The full listing should be transcribed verbatim.

---------- EXERCISE INPUT ----------

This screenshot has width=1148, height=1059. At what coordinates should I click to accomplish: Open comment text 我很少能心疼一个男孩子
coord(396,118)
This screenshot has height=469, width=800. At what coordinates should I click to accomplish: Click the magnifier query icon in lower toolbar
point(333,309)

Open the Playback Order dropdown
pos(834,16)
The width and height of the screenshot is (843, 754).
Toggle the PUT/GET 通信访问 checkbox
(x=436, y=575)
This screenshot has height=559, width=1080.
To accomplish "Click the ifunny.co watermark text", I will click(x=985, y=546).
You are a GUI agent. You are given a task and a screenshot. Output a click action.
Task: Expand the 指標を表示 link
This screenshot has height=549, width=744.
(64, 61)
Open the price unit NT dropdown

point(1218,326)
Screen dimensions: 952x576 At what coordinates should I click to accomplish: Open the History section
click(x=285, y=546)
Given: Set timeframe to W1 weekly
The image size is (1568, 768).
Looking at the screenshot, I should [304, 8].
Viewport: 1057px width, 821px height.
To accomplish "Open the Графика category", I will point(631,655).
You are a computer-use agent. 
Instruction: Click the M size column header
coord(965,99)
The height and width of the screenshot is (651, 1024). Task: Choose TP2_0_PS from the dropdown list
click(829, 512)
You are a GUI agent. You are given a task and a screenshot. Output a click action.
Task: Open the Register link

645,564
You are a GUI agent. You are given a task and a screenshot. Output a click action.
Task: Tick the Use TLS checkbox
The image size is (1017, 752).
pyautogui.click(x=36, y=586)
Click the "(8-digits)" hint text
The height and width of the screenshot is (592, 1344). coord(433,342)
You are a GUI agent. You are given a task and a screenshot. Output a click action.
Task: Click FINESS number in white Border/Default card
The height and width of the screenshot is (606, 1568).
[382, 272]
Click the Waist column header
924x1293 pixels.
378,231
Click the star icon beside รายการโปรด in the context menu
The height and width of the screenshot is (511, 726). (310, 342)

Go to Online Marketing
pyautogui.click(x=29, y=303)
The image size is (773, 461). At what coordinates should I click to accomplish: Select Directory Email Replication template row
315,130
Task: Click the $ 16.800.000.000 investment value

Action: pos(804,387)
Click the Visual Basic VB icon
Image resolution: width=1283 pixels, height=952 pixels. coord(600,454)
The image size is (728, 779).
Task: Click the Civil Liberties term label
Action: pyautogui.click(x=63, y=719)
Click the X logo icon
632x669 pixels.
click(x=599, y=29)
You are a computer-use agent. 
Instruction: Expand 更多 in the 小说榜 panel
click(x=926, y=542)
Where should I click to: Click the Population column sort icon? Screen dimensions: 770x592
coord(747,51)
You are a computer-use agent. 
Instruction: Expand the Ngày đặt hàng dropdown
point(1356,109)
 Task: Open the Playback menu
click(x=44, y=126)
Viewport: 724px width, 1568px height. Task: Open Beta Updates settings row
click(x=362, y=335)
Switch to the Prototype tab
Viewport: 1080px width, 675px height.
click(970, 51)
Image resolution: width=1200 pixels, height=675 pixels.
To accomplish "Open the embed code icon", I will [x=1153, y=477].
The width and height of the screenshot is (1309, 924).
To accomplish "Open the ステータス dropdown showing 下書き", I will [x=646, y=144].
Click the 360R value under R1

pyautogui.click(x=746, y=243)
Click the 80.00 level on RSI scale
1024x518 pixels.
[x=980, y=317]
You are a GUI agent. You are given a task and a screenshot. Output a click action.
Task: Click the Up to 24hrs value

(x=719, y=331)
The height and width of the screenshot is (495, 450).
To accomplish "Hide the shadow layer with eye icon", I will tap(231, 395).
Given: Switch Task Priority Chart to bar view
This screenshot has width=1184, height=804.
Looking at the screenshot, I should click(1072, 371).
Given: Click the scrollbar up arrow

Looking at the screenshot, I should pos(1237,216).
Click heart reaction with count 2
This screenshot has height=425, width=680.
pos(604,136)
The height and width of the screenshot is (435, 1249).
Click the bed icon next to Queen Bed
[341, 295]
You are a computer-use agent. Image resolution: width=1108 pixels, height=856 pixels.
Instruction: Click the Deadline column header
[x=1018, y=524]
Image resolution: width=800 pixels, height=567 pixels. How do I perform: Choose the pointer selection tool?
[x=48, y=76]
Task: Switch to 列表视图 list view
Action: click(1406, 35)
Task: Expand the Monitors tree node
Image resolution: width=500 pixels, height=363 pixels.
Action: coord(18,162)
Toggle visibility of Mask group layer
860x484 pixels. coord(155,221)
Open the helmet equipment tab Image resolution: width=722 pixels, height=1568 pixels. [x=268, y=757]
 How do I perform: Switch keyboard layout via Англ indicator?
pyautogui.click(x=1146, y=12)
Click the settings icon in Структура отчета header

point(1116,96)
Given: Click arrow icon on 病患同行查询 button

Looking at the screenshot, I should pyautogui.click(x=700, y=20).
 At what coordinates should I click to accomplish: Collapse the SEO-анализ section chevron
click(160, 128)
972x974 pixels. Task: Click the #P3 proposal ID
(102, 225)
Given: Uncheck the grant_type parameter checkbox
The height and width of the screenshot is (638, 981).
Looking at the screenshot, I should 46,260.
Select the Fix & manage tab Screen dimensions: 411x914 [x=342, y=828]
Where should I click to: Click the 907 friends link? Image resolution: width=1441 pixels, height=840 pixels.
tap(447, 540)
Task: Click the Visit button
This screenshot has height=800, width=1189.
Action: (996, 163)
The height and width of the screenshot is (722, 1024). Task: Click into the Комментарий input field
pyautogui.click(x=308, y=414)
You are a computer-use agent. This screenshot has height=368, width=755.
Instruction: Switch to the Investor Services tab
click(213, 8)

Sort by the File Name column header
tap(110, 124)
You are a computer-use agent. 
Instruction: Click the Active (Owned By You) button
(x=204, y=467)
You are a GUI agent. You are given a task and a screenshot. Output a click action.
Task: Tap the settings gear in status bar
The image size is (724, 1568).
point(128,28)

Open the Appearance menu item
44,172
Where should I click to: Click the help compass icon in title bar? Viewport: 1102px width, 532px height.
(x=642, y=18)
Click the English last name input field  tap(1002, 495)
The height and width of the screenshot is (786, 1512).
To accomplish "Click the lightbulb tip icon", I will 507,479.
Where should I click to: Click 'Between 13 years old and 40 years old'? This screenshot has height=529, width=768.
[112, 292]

----------

**RESPONSE TO THE EXERCISE**
This screenshot has width=1148, height=1059. At what coordinates should I click to accomplish: Open comment text 我很少能心疼一个男孩子
coord(396,118)
This screenshot has height=469, width=800. At what coordinates should I click to accomplish: Click the magnifier query icon in lower toolbar
point(333,309)

Open the Playback Order dropdown
pos(834,16)
The width and height of the screenshot is (843, 754).
Toggle the PUT/GET 通信访问 checkbox
(x=436, y=575)
This screenshot has height=559, width=1080.
To accomplish "Click the ifunny.co watermark text", I will click(x=985, y=546).
You are a GUI agent. You are given a task and a screenshot. Output a click action.
Task: Expand the 指標を表示 link
This screenshot has height=549, width=744.
(64, 61)
Open the price unit NT dropdown

point(1218,326)
Screen dimensions: 952x576 At what coordinates should I click to accomplish: Open the History section
click(x=285, y=546)
Given: Set timeframe to W1 weekly
The image size is (1568, 768).
Looking at the screenshot, I should [304, 8].
Viewport: 1057px width, 821px height.
To accomplish "Open the Графика category", I will point(631,655).
You are a computer-use agent. 
Instruction: Click the M size column header
coord(965,99)
The height and width of the screenshot is (651, 1024). Task: Choose TP2_0_PS from the dropdown list
click(829, 512)
You are a GUI agent. You are given a task and a screenshot. Output a click action.
Task: Open the Register link

645,564
You are a GUI agent. You are given a task and a screenshot. Output a click action.
Task: Tick the Use TLS checkbox
The image size is (1017, 752).
pyautogui.click(x=36, y=586)
Click the "(8-digits)" hint text
The height and width of the screenshot is (592, 1344). coord(433,342)
You are a GUI agent. You are given a task and a screenshot. Output a click action.
Task: Click FINESS number in white Border/Default card
The height and width of the screenshot is (606, 1568).
[382, 272]
Click the Waist column header
924x1293 pixels.
378,231
Click the star icon beside รายการโปรด in the context menu
The height and width of the screenshot is (511, 726). (310, 342)

Go to Online Marketing
pyautogui.click(x=29, y=303)
The image size is (773, 461). At what coordinates should I click to accomplish: Select Directory Email Replication template row
315,130
Task: Click the $ 16.800.000.000 investment value

Action: pos(804,387)
Click the Visual Basic VB icon
Image resolution: width=1283 pixels, height=952 pixels. coord(600,454)
The image size is (728, 779).
Task: Click the Civil Liberties term label
Action: pyautogui.click(x=63, y=719)
Click the X logo icon
632x669 pixels.
click(x=599, y=29)
You are a computer-use agent. 
Instruction: Expand 更多 in the 小说榜 panel
click(x=926, y=542)
Where should I click to: Click the Population column sort icon? Screen dimensions: 770x592
coord(747,51)
You are a computer-use agent. 
Instruction: Expand the Ngày đặt hàng dropdown
point(1356,109)
 Task: Open the Playback menu
click(x=44, y=126)
Viewport: 724px width, 1568px height. Task: Open Beta Updates settings row
click(x=362, y=335)
Switch to the Prototype tab
Viewport: 1080px width, 675px height.
click(970, 51)
Image resolution: width=1200 pixels, height=675 pixels.
To accomplish "Open the embed code icon", I will [x=1153, y=477].
The width and height of the screenshot is (1309, 924).
To accomplish "Open the ステータス dropdown showing 下書き", I will [x=646, y=144].
Click the 360R value under R1

pyautogui.click(x=746, y=243)
Click the 80.00 level on RSI scale
1024x518 pixels.
[x=980, y=317]
You are a GUI agent. You are given a task and a screenshot. Output a click action.
Task: Click the Up to 24hrs value

(x=719, y=331)
The height and width of the screenshot is (495, 450).
To accomplish "Hide the shadow layer with eye icon", I will tap(231, 395).
Given: Switch Task Priority Chart to bar view
This screenshot has width=1184, height=804.
Looking at the screenshot, I should click(1072, 371).
Given: Click the scrollbar up arrow

Looking at the screenshot, I should pos(1237,216).
Click heart reaction with count 2
This screenshot has height=425, width=680.
pos(604,136)
The height and width of the screenshot is (435, 1249).
Click the bed icon next to Queen Bed
[341, 295]
You are a computer-use agent. Image resolution: width=1108 pixels, height=856 pixels.
Instruction: Click the Deadline column header
[x=1018, y=524]
Image resolution: width=800 pixels, height=567 pixels. How do I perform: Choose the pointer selection tool?
[x=48, y=76]
Task: Switch to 列表视图 list view
Action: click(1406, 35)
Task: Expand the Monitors tree node
Image resolution: width=500 pixels, height=363 pixels.
Action: coord(18,162)
Toggle visibility of Mask group layer
860x484 pixels. coord(155,221)
Open the helmet equipment tab Image resolution: width=722 pixels, height=1568 pixels. [x=268, y=757]
 How do I perform: Switch keyboard layout via Англ indicator?
pyautogui.click(x=1146, y=12)
Click the settings icon in Структура отчета header

point(1116,96)
Given: Click arrow icon on 病患同行查询 button

Looking at the screenshot, I should pyautogui.click(x=700, y=20).
 At what coordinates should I click to accomplish: Collapse the SEO-анализ section chevron
click(160, 128)
972x974 pixels. Task: Click the #P3 proposal ID
(102, 225)
Given: Uncheck the grant_type parameter checkbox
The height and width of the screenshot is (638, 981).
Looking at the screenshot, I should 46,260.
Select the Fix & manage tab Screen dimensions: 411x914 [x=342, y=828]
Where should I click to: Click the 907 friends link? Image resolution: width=1441 pixels, height=840 pixels.
tap(447, 540)
Task: Click the Visit button
This screenshot has height=800, width=1189.
Action: (996, 163)
The height and width of the screenshot is (722, 1024). Task: Click into the Комментарий input field
pyautogui.click(x=308, y=414)
You are a computer-use agent. This screenshot has height=368, width=755.
Instruction: Switch to the Investor Services tab
click(213, 8)

Sort by the File Name column header
tap(110, 124)
You are a computer-use agent. 
Instruction: Click the Active (Owned By You) button
(x=204, y=467)
You are a GUI agent. You are given a task and a screenshot. Output a click action.
Task: Tap the settings gear in status bar
The image size is (724, 1568).
point(128,28)

Open the Appearance menu item
44,172
Where should I click to: Click the help compass icon in title bar? Viewport: 1102px width, 532px height.
(x=642, y=18)
Click the English last name input field  tap(1002, 495)
The height and width of the screenshot is (786, 1512).
To accomplish "Click the lightbulb tip icon", I will 507,479.
Where should I click to: Click 'Between 13 years old and 40 years old'? This screenshot has height=529, width=768.
[112, 292]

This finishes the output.